Atado y bien atado

Casi tengo que ayudarme de los dedos para hacer la cuenta. 38 años del hecho biológico, eufemismo oficial que se empleaba entre la aprensión, el horror vacui y el choteo. Al equipo médico habitual se le terminaron los circunloquios y el trozo de carne que llevaban meses tajando y recosiendo palpitó por última vez. Vaya muerte de mierda en varios sentidos. Para el finado, porque con lo que él fue, le tocó irse para el otro barrio hecho una puñetera pasa babeante, temblequeante e incapaz de controlar los esfínteres. Para sus millones de víctimas, porque la diñó cuando la naturaleza le puso el tope y ni un segundo antes, haciendo, si cabe, la derrota más humillante. Daba cosa brindar por algo tan escasamente heroico. Qué cabrón, al final ha tenido que palmar en su cama, decían algunos al chocar los vasos por un futuro… que tampoco fue como se lo imaginaban.

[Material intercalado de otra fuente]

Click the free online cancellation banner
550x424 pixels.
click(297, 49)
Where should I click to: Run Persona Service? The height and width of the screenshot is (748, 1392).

Esa fue otra. El tiempo demostraría que aquellas palabras del dictador que se tomaron por bravuconada voluntarista estaban llenas de verdad. Joder que si lo dejó todo atado y bien atado. Ahí tenemos a su sucesor a título de rey, Juan Carlos el breve, eternizándose en la jefatura del Estado. “De la ley a la ley”, dijo el prestidigitador hoy olvidado Torcuato Fernández Miranda, y fue cuestión de meses que el Fuero de los Españoles se transmutara en (sacrosanta) Constitución, sublimación suprema del lampedusianismo: todo cambió para que nada cambiara. Qué más da lo avanzado que pudiera parecer el texto, si junto a toda la morralla ornamental que no había intención (ni necesidad) de cumplir, se blindaba lo importante, oséase, la indisoluble unidad de la Nación española, patria común e indivisible de todos los españoles, que gallea el artículo 2. Con las fuerzas armadas en el papel de garantes de la tramoya. Como paso previo, el gran gol por toda la escuadra, una amnistía que no era sino un decreto de punto final. Y Franco descansó en paz.

Fraga y la rabia

Para que luego vengan a moralizarnos por aquí arriba con lo del arrepentimiento y la petición de perdón, el llamado león de Perbes ha estirado la zarpa sin haberse aplicado jamás ni a lo uno ni a lo otro. Es más, cuando aún respiraba, cada vez que alguien le insinuaba que tal vez había algunos episodios de su pasado de los que era posible que no se sintiera satisfecho, su respuesta era un bufido y una reafirmación. Creo, de hecho, que eso es lo único que se le puede reconocer al glorificado fiambre: a diferencia de otros franquistas conspicuos que se rociaron de pachulí democrático y nos vendían la moto de que “aquello había que entenderlo en su contexto”, Manuel Fraga nunca dejó de reivindicar sus fechorías. Si le mentaban a Julián Grimau o a los asesinados en Gasteiz o Montejurra, en lugar de achantarse y contemporizar, sacaba pecho y bramaba que volvería a hacerlo.
Ahora ya sabemos que no solamente no pagará por esos crímenes, sino que además, pasará a la Historia como santo varón de la libertades, padre fundador de la nueva Hispania y egregio arquitecto del Consenso patriotero. Pensando en la sangre y en el sufrimiento que provocó, es descorazonador, pero no deberíamos dejarnos llevar por el desaliento ante la torrentera de elogios fúnebres que ha seguido a su desaparición física. Eso venía en el guión y no puede sorprender ni arredrar a los que desde el minuto uno de esa engañifa que bautizaron “modélica Transición” son —somos— plenamente conscientes de lo que quería decir el bajito de Ferrol con lo de “atado y bien atado”.
Muerto Fraga, no se va con él la rabia. Se queda entre nosotros que, en vez de envenenarnos con ella, habremos de transformarla en memoria comprometida e indeleble de sus víctimas. Eso, mientras señalamos con el dedo y distinguimos con un profundo desprecio a la plétora de dolientes que han corrido a delatarse como sus legítimos y orgullosos herederos.